INSTRUCTION — Rewrite the items from the line with "Click the horizontal" up to and including the last line, replacing "invoice grid" with "order grid" and leaving everything else as it is.

Data extracted from a collection

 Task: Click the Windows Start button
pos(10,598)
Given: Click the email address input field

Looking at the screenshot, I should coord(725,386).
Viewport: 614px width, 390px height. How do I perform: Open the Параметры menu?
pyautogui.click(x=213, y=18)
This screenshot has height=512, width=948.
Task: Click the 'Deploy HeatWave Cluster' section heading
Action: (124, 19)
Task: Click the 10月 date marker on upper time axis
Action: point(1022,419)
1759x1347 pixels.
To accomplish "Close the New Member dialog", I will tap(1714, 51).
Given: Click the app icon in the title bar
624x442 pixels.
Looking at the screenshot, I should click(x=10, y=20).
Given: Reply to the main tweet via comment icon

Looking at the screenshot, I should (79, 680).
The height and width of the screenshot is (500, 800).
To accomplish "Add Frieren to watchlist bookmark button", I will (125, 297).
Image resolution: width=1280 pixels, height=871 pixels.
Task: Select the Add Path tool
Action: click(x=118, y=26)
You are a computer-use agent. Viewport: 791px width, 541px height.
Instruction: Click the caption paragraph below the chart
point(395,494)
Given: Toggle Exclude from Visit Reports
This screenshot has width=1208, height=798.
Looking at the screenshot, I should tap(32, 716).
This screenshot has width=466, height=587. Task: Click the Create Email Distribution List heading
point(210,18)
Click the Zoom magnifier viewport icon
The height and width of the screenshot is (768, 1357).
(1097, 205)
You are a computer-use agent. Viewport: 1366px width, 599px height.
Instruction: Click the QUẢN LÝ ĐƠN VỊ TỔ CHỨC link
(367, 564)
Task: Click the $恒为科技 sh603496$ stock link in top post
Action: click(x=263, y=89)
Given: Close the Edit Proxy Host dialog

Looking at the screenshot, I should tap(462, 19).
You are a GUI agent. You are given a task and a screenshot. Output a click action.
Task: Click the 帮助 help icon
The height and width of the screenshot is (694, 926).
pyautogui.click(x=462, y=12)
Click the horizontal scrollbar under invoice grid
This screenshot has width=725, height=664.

SOLUTION BELOW —
Click the horizontal scrollbar under order grid
This screenshot has width=725, height=664.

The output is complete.